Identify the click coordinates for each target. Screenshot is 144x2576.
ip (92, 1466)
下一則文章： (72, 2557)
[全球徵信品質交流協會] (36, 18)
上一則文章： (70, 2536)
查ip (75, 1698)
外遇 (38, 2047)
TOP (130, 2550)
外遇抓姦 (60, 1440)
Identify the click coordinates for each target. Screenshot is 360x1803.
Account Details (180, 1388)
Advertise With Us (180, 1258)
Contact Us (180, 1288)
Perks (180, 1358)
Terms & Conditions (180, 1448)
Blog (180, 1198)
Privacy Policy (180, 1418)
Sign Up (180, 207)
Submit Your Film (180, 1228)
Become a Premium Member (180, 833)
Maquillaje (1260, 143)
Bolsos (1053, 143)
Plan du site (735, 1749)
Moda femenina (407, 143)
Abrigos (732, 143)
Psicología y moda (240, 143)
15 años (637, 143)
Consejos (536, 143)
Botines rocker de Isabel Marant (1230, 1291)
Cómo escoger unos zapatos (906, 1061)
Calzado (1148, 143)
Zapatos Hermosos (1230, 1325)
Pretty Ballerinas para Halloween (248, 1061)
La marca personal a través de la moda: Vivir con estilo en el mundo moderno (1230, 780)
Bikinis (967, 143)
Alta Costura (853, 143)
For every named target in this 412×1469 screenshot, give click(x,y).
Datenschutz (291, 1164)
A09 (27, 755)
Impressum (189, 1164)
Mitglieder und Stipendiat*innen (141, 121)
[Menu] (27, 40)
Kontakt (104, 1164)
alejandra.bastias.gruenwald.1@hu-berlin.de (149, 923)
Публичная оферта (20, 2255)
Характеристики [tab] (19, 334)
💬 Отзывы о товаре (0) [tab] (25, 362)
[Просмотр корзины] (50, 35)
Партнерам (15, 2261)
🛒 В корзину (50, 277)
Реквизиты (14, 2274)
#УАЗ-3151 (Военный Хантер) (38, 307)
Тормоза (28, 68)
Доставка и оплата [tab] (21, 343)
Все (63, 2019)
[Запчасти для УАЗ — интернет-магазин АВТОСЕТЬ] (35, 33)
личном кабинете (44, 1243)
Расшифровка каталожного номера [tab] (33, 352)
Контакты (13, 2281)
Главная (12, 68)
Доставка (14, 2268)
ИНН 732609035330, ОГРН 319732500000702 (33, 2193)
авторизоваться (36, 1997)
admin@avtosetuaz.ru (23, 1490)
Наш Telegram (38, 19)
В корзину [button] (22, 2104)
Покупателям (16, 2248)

● **PROBLEM TO WORK ON**
Please reproduce the lines from the line with "корзину (50, 277)" to the line with "В корзину [button] (22, 2104)", both ends included, exactly as they appear above.

● **RESULT**
🛒 В корзину (50, 277)
Реквизиты (14, 2274)
#УАЗ-3151 (Военный Хантер) (38, 307)
Тормоза (28, 68)
Доставка и оплата [tab] (21, 343)
Все (63, 2019)
[Запчасти для УАЗ — интернет-магазин АВТОСЕТЬ] (35, 33)
личном кабинете (44, 1243)
Расшифровка каталожного номера [tab] (33, 352)
Контакты (13, 2281)
Главная (12, 68)
Доставка (14, 2268)
ИНН 732609035330, ОГРН 319732500000702 (33, 2193)
авторизоваться (36, 1997)
admin@avtosetuaz.ru (23, 1490)
Наш Telegram (38, 19)
В корзину [button] (22, 2104)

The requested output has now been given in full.